Exercise details ▸
Lines before the one holding "Task: Click chevron" are not wanted. Please copy that line and everything after it to the end of the records, exactly, skipping pictures.

#####

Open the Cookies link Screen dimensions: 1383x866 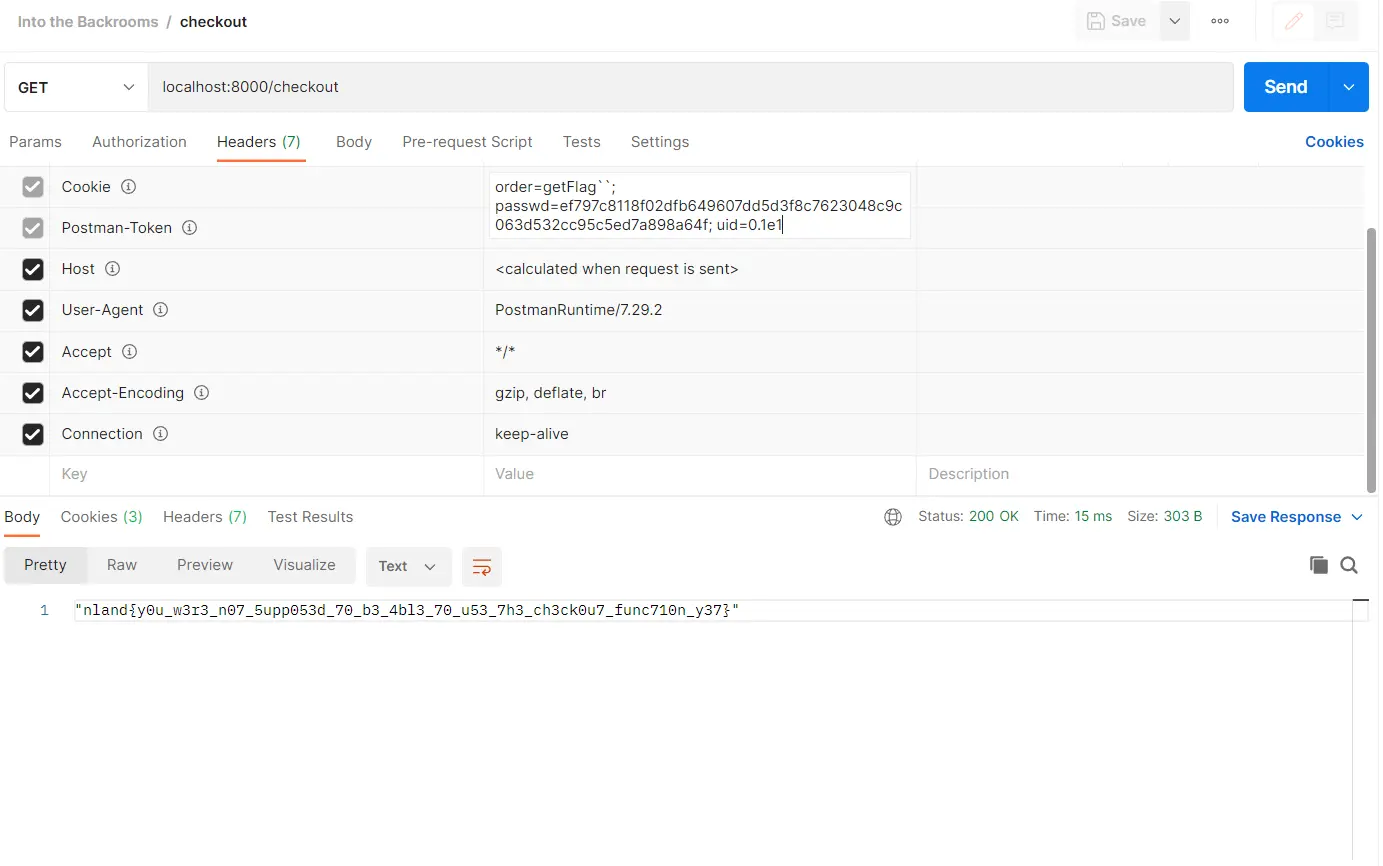coord(1334,142)
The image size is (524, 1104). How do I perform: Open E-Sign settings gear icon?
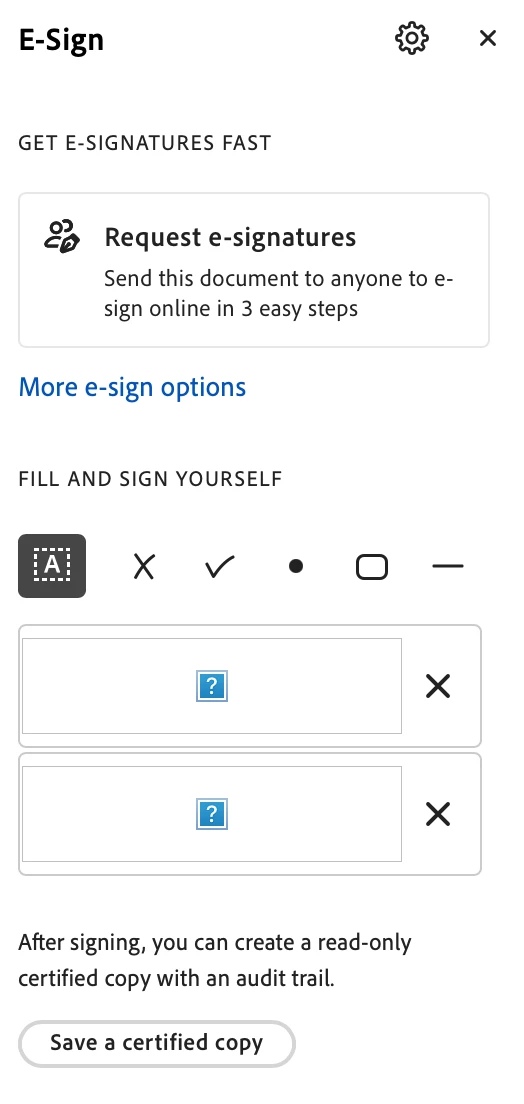[411, 38]
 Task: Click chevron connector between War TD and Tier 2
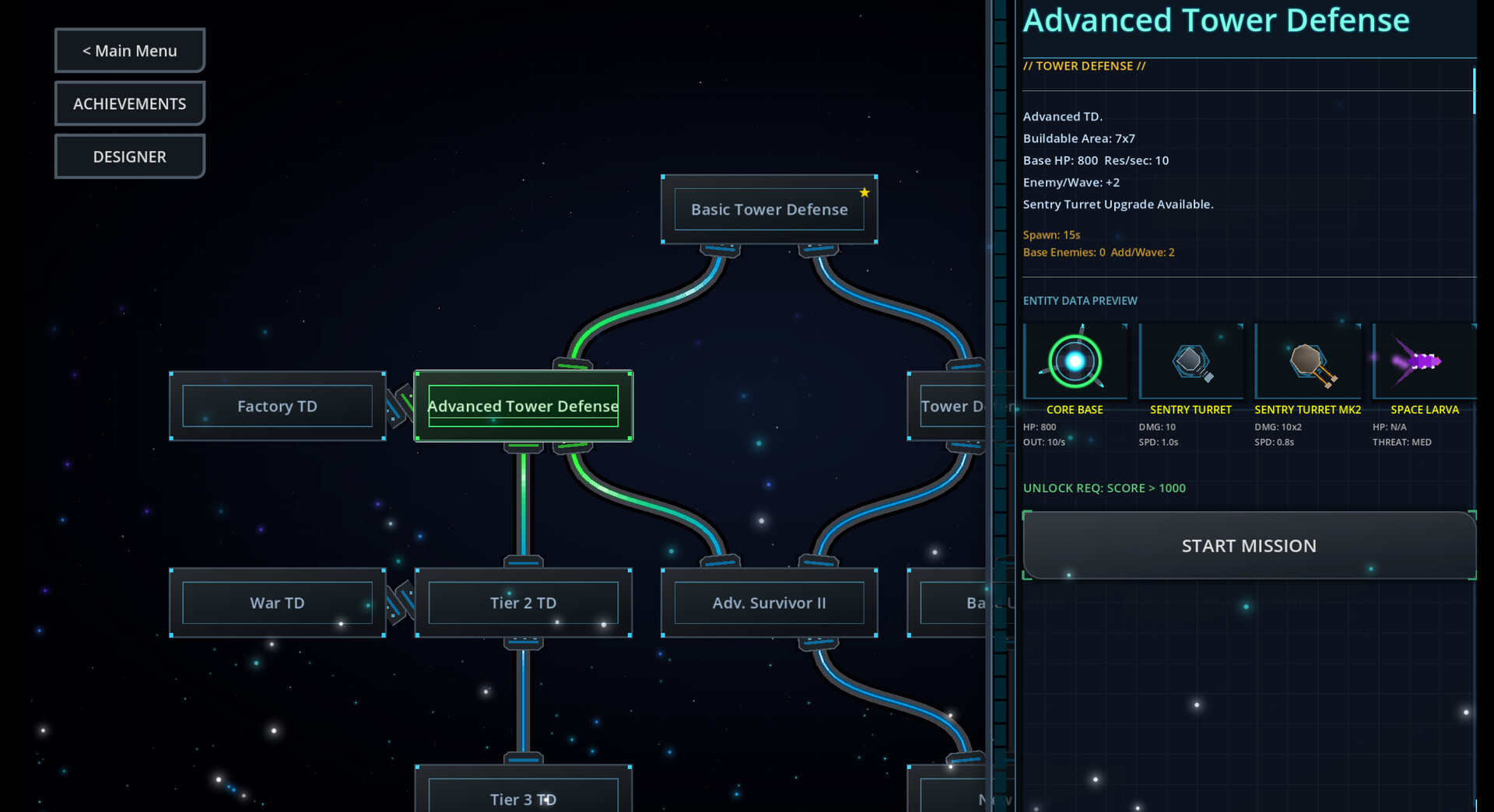(400, 603)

#####

Task answer ▸
 Task: Click chevron connector between War TD and Tier 2
(400, 603)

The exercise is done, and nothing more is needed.